Folks a Bold Progressive Move by Representative Gilda Cobb-Hunter. Now is the time to challenge Right To Work Laws which are fundamentally unfair.
Sponsors: Reps. Cobb-Hunter, Hosey and Robinson-Simpson
Introduced in the House on January 12, 2016
Currently residing in the House Committee on Labor, Commerce and Industry
Summary: Freedom of Employment Contract Act
TO AMEND THE CODE OF LAWS OF SOUTH CAROLINA, 1976, SO AS TO ENACT THE “FREEDOM OF EMPLOYMENT CONTRACT ACT” BY REPEALING CHAPTER 7, TITLE 41 RELATING TO THE RIGHT TO WORK.

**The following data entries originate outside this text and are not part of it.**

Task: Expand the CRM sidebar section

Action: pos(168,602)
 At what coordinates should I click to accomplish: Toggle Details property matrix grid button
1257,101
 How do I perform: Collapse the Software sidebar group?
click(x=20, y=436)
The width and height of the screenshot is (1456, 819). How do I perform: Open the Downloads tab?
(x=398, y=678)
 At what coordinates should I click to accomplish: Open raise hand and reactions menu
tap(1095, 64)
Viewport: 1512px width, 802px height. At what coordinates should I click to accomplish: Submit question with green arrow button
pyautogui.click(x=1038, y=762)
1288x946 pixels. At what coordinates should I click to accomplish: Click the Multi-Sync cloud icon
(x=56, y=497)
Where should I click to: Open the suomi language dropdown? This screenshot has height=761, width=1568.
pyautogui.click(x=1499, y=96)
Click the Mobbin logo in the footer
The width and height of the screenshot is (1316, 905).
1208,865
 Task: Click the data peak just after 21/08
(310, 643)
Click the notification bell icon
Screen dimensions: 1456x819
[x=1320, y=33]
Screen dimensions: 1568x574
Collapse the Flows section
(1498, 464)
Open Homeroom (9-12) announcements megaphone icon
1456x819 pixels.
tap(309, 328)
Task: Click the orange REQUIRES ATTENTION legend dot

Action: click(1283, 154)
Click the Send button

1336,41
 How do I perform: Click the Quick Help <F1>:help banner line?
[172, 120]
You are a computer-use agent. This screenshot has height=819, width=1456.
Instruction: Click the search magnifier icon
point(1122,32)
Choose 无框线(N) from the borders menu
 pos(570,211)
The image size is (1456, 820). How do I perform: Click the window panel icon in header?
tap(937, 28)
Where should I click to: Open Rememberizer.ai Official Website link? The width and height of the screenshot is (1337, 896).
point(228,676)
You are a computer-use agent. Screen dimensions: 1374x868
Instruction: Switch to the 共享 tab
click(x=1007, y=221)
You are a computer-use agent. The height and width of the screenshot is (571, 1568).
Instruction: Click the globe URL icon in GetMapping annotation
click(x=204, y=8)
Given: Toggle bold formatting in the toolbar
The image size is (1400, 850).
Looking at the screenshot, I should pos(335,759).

Whereas, the South Carolina General Assembly finds so-called “Right-to-Work” laws deprive employers and unions of their right to require all members of a workforce to share in the costs as well as the benefits of collective bargaining and representation; and
Whereas, the South Carolina General Assembly finds deprivation of this right tends to create workplace tensions between dues-paying workers and free-riders who receive union representation without cost; and
Whereas, the South Carolina General Assembly finds that so-called “Right-to-Work” laws are fundamentally unfair because unions are required to equally represent those who share in the costs of representation and those free-riders who do not, and also are unfair to dues-paying members whose dues provide financial support for services to free-riders; and
Whereas, the South Carolina General Assembly finds “Right-to-Work” laws are aimed at harming unions by depriving them of revenue and by creating the potential for discrimination against union members by employers attempting to rid themselves of unions; and
Whereas, the South Carolina General Assembly finds that things which are harmful to unions also are harmful to workers, which in this case means wages are set without the collective power of organized workers, leading to stagnation of wages and the lack of benefits such as health insurance and defined benefit pensions, and if this results in fewer union workplaces, it decreases the number of workers who are guaranteed freedom from arbitrary actions by their employer; and
Whereas, the South Carolina General Assembly finds that what harms unions harms the economy, depriving it of the percolating upward forcing of higher workers’ wages and the accompanying rises in consumer confidence that can drive the economy upward. Now, therefore,
Be it enacted by the General Assembly of the State of South Carolina:
SECTION 1. This act must be known and may be cited as the “Freedom of Employment Contract Act”.
SECTION 2. Chapter 7, Title 41 of the 1976 Code is repealed.
SECTION 3. This act takes effect upon approval by the Governor.